2. prefix     x[:i]  ==> theta(n)    for all i
    If you're plucking off from the end instead of the beginning, you'll end up with prefixes.
3. substring  x[i:j] ==> theta(n^2)  for all i <= j


PARENTHESIZATION
Optimal evaluation of associative expression - A0 . A1 . A2 ..... An
example - (A0.A1).(A2.A2)...An
        - ((A0.A1).A2).(A3.A4)...An
        
PARENTHESIZATION OF MATRIX MULTIPLICATION
Consider 3 matrices - A(nx1), B(1xn), C(nx1)
(A*B)*C is computed in theta(n^2) 
A*(B*C) is computed in theta(n)

DP Approach - 
1. Subproblems - Optimal evaluation of Ai....Aj-1
   number of subproblems = n^2 since we will define subproblems in terms of substring
2. Guess - We guess the outermost/last multiplication: (Ai....Ak-1).(Ak...Aj-1) - Subproblem is in the form of Substring
   number of choices for k = j-i+1 = O(n)
3. Recurrence - 
   DP(i,j) = min(DP(i,k) + DP(k,j) + cost of computing A[i:k].A[k:j], for each k in range(i+1,j))
   cost of computing A[i:k].A[k:j] can be calculated by considering the dimensions of the matrices
   time/subproblem = O(n)
4. Time - (number of subproblems)*(time/subproblems) = theta(n^3)
   Topological Order - Increasing substring size
NOTE - This DP does not require to compute the shortest path in DAG
       Base case - DP(i,i+1) = 0 - Only one matrix, no multiplication needed, cost = 0
       See 22:40
5. Overall Problem - DP(0,n)


EDIT DISTANCE
Given 2 strings x and y, what is the cheapest possible sequence of character edits to turn x --> y.
Character edits are - 
        1. insert a character c
        2. delete a character c
        3. replace a character c by c'
The cost of each of these edits may be different


DP Approach - 
Do DP simultaneoulsy on x and y.
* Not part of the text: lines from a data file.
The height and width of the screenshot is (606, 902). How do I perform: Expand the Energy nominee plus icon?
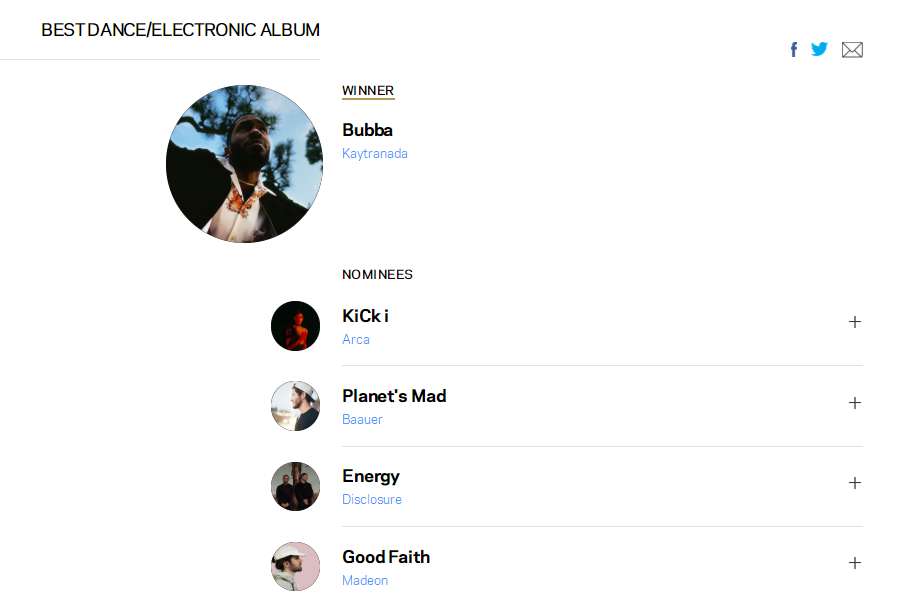pos(854,483)
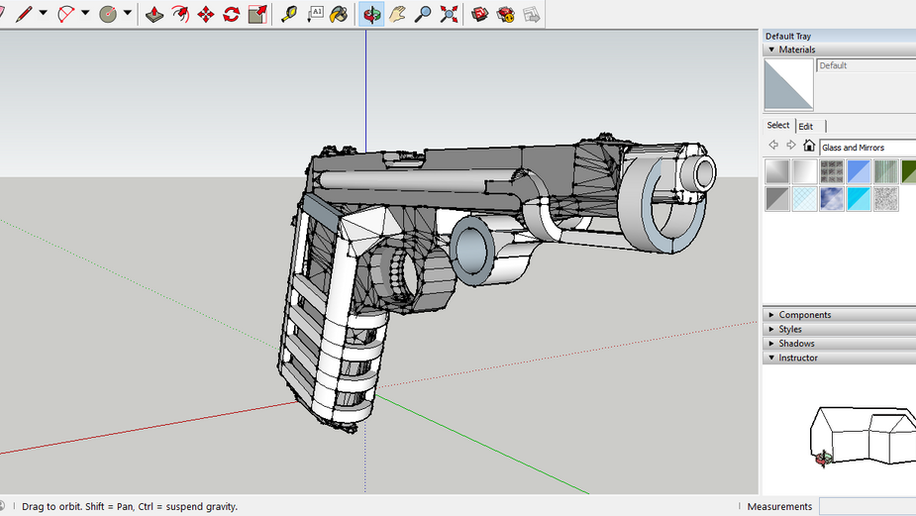Select the Paint Bucket tool
The height and width of the screenshot is (516, 916).
point(340,14)
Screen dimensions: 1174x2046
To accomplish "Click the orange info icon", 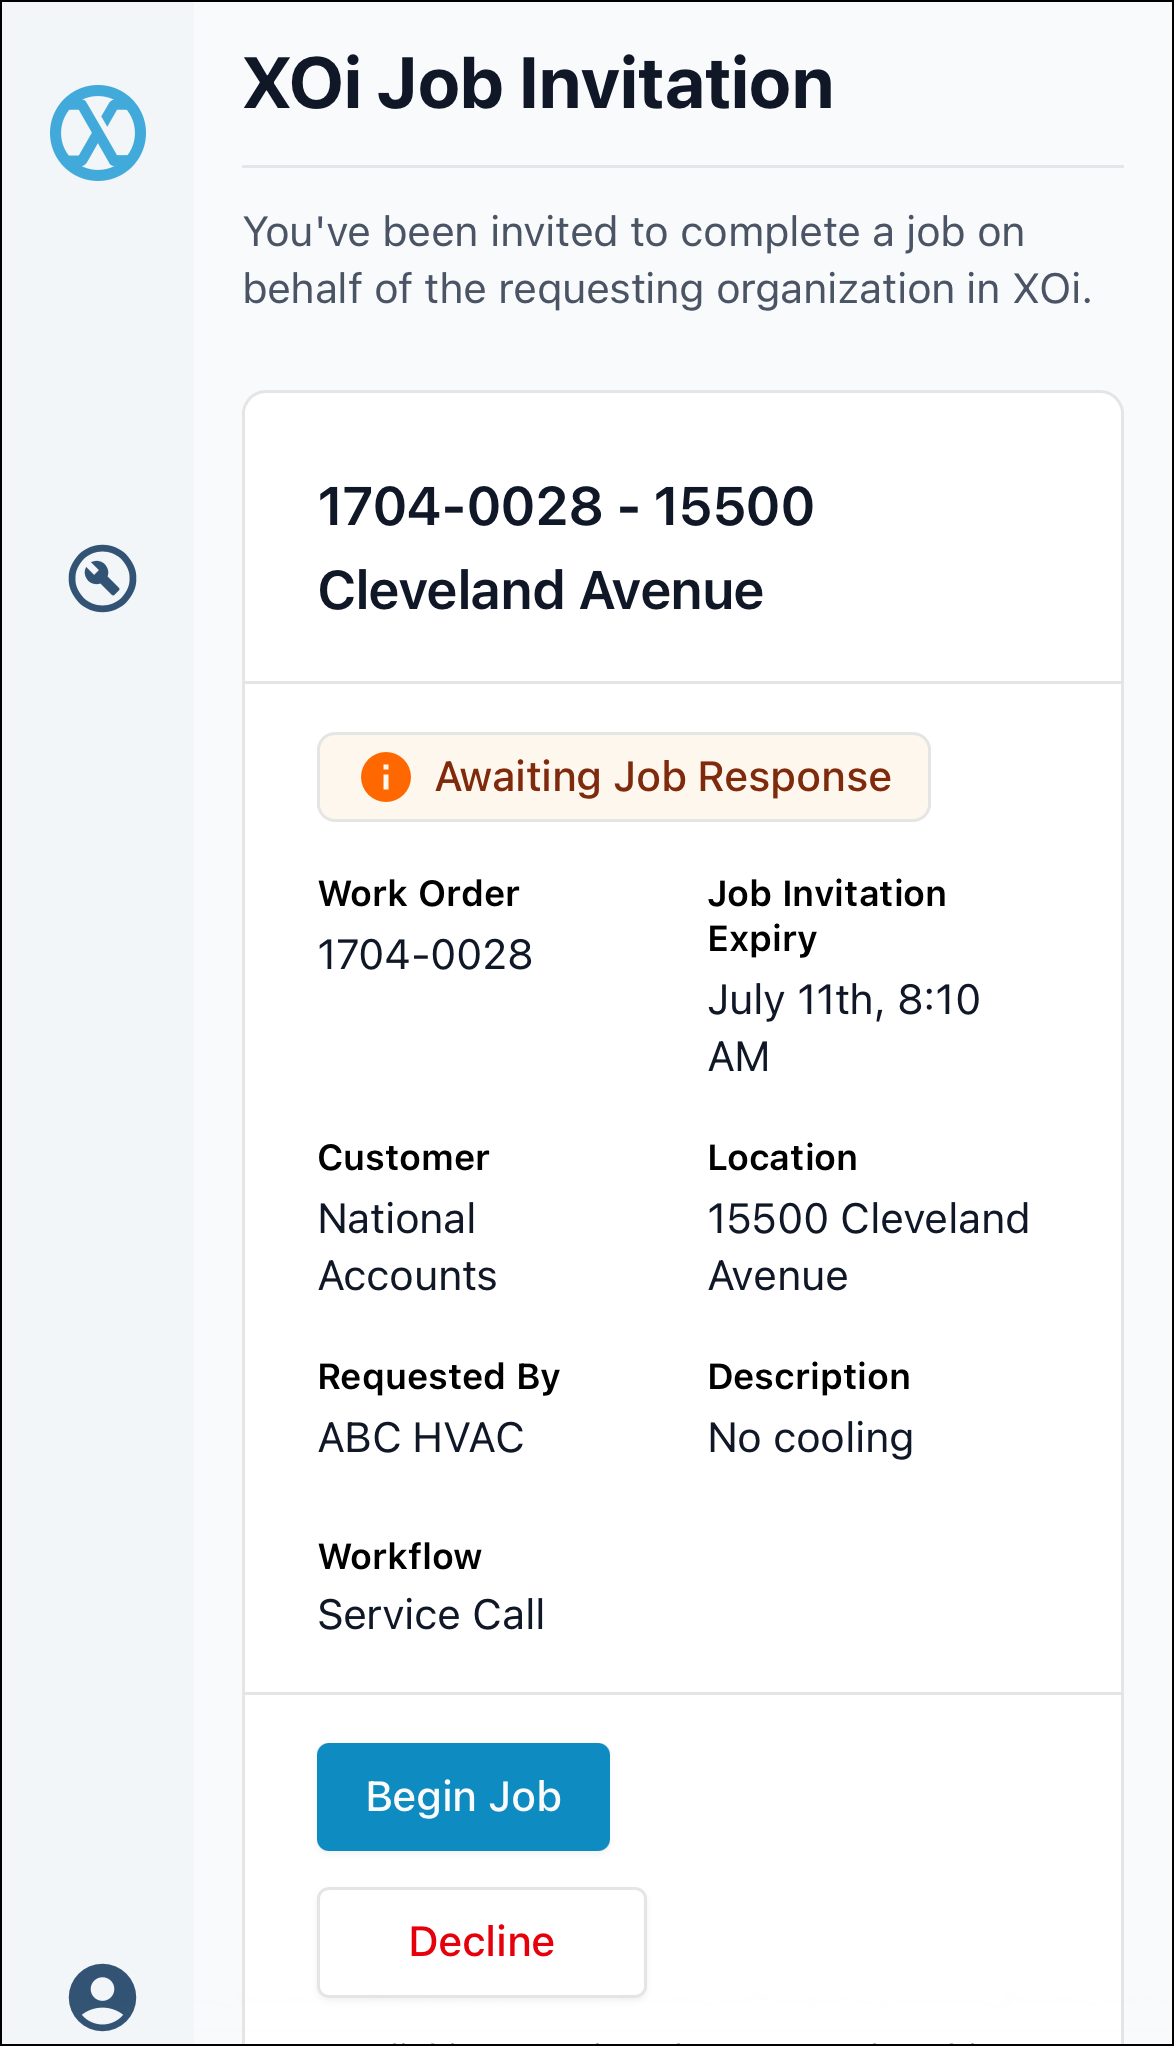I will click(386, 777).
Look at SUFFIXES of x and y to make the subproblems and combine these subproblems by multiplication.
1. Subproblems - Edit Distance on x[i:] and y[j:](possibly different suffix of y)
   Number of subproblems - n^2
   If,
   length(x) = n & length(y) = n
   we have n choices for x and n choices for y. We need to consider these choices as pairs, ie n^2 pairs.
   For different lengths, number of subproblems = theta(|x|.|y|)
2. Guess - One of 3 possibilities
                i. replace x[i] --> y[j], remaining substrings are x[i+1:] and y[j+1:] 
                ii. insert y[j] in x, remaining substrings are x[i:] and y[j+1:]
                iii. delete x[i], remaining substrings are x[i+1:] and y[j:]
3. Recurrence - 
   DP(i,j) = min{ (cost of replace x[i] --> y[j]) + DP(i+1,j+1),
                  (cost of insert y[j]) + DP(i,j+1),
                  (cost of delete x[i]) + DP(i+1,j) }
   where, DP(i,j) indicates suffix x[i:] and y[j:]
4. Topological Sort - 
        Bottom up approach
        for i = |x|...0 :
            for j = |y|...0 :
    DP with shortest path in DAG, where DAG is a 2D matrix in which i represents rows and j represents columns.
    i ranges from [0...|x|] and j ranges from [0...|y|].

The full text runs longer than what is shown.